Do you have a heart that beats to arrange every perfect detail to make the special day come off as a dream come true for brides and grooms?

If so, you just might have what it takes to start a wedding planning business. Plus, you’ll need to have people skills to deal with frazzled brides and some business know-how to manage your finances.

Here are six practical things to keep in mind before you begin:

1. Startup Costs

Fortunately, starting a wedding planning business isn’t as expensive as opening a store or restaurant. You won’t have the cost of renting a large office space (at least at first) or purchasing expensive tools. However, there are some startup costs that you need to consider before you begin.

As a business owner, it’s important to register the business name and have an impressive, high-quality business card. Then consider hiring an attorney for basic legal work, such as protecting your personal assets from liability and drawing up basic contracts you can use with your clients before you take on their wedding. You’ll also need to put some money into marketing and job supplies.

2. Business Goals

Without a boss, you’ll need to set your own goals, to keep your business on track. Give yourself a realistic idea of how much you’ll make (the median pay for event planners in 2017 is about #100,000 or by percentage) and how you can improve upon that number. Set out to meet with local vendors within a certain time frame (such as, say, meeting with 7 Vendors within a month). And remember to set personal goals for yourself, such as vowing to take a few courses to brush up on business skills.

3. Your Portfolio

The main way that you’ll sell your services as a wedding planner — other than word-of-mouth — is through an online portfolio.

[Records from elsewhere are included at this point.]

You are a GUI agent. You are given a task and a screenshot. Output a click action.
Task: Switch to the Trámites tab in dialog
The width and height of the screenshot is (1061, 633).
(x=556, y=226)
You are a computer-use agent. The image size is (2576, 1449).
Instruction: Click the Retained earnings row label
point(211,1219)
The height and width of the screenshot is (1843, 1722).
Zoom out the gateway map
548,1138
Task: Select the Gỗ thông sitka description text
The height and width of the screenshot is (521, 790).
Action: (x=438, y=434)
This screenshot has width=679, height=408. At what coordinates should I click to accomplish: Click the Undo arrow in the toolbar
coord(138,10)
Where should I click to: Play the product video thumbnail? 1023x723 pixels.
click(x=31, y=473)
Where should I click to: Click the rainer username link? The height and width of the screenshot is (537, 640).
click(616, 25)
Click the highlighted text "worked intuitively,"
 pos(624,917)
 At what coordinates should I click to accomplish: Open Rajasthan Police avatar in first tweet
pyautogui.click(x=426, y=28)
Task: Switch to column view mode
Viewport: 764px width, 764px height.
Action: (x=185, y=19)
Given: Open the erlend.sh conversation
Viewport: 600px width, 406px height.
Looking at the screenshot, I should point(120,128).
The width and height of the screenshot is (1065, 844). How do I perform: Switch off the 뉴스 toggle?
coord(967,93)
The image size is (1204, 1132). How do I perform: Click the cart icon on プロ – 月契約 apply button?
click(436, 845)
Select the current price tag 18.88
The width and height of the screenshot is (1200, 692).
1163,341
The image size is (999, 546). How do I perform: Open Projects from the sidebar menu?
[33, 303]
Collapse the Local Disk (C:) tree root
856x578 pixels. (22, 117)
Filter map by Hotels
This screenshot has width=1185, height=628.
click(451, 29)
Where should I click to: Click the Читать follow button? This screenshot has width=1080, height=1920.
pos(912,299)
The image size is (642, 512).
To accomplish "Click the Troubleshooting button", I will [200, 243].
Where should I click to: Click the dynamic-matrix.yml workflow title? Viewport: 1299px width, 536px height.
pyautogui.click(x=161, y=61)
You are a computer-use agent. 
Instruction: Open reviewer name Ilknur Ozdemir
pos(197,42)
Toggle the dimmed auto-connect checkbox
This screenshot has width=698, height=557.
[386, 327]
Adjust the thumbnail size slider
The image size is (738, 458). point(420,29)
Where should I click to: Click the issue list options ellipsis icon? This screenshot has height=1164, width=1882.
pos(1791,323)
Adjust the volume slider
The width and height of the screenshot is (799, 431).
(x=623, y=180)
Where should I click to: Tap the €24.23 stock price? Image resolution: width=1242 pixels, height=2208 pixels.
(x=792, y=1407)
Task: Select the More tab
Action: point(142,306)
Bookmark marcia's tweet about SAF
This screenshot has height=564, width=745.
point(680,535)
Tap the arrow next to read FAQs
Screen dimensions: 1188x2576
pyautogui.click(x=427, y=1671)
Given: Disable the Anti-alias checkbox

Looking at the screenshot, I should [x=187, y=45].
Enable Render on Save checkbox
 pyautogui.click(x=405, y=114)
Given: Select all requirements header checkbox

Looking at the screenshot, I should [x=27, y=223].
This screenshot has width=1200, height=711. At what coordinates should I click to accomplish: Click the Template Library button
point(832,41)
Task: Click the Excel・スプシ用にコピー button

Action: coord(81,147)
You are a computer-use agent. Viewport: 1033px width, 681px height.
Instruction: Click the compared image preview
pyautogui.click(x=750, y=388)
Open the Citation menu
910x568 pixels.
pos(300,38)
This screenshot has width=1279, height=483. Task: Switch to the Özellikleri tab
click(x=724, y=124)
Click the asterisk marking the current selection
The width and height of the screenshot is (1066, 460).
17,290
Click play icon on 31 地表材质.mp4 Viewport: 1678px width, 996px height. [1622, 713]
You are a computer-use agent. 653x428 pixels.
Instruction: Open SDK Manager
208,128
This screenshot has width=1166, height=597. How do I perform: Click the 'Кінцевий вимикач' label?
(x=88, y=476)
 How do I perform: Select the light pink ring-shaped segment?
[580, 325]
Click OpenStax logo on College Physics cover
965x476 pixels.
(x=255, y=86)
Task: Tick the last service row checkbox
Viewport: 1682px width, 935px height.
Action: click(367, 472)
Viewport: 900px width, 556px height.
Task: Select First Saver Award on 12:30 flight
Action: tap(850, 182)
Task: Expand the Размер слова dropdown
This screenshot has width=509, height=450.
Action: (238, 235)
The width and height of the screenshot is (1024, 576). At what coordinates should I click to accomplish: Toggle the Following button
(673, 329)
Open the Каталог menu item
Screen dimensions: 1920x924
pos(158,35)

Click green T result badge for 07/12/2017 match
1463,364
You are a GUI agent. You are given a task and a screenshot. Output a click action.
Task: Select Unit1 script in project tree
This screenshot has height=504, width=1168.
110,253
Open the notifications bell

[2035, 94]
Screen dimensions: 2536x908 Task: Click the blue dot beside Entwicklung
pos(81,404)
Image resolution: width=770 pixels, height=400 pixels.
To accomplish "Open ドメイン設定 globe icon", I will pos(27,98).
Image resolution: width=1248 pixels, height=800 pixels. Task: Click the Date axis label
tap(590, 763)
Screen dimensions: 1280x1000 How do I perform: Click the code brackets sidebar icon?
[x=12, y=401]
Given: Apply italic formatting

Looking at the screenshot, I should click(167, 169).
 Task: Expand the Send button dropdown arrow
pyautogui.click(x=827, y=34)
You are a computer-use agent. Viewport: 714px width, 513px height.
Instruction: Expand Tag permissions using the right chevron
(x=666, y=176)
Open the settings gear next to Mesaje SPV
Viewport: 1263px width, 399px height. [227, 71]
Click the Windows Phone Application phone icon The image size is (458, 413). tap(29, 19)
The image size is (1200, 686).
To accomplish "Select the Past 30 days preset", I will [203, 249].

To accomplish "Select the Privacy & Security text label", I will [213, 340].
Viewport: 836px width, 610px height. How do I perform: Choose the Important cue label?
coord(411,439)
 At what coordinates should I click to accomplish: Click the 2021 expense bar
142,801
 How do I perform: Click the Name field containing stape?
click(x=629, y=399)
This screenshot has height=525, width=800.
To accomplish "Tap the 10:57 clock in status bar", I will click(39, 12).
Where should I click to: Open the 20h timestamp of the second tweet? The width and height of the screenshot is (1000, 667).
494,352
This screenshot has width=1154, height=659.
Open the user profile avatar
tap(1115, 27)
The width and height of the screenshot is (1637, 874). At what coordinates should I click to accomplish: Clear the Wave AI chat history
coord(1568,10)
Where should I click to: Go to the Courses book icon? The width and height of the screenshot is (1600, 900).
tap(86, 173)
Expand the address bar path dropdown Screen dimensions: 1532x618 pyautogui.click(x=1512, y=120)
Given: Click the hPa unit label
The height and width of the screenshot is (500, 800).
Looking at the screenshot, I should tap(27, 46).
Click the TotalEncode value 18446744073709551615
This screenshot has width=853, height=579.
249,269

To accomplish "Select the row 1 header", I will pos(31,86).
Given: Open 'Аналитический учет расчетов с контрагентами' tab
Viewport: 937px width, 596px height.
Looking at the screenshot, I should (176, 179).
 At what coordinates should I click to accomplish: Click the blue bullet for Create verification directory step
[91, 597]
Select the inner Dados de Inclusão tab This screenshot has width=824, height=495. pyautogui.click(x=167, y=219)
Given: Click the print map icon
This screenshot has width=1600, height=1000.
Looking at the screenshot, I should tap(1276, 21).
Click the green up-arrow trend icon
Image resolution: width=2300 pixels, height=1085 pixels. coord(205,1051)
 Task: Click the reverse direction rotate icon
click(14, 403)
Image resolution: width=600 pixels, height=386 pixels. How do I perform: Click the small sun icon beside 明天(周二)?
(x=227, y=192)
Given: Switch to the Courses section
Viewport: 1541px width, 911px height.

Here are a few ideas of what to include:

• A photo shoot of a mock wedding, including the reception table, decorations, and the cake. This is a chance to show off your familiarity with the hottest wedding trends and your attention to detail. Use this as an opportunity to work with local vendors. Offer to give them referrals in exchange for contributing to your mock wedding.
• Written testimonials and pictures from your friends and relatives weddings to which you have contributed.
• A list of your certifications or professional memberships.
• Samples of wedding timelines you have created.

4. Utilize Free (or Inexpensive) Marketing Options

Most small business owners spend at least 25 percent of their time marketing their company. Fortunately, this critical task doesn’t have to be expensive or time-consuming.

Although you may still want to consider traditional marketing avenues, such as adverts or promotions, most brides are looking online for wedding professionals, so make sure your website or social media platforms are polished, active and accessible. Post pictures of your work and inspiration often and engage your followers always. If you are not taking advantage of networking, then start now and get connected to multiple of clients on a go.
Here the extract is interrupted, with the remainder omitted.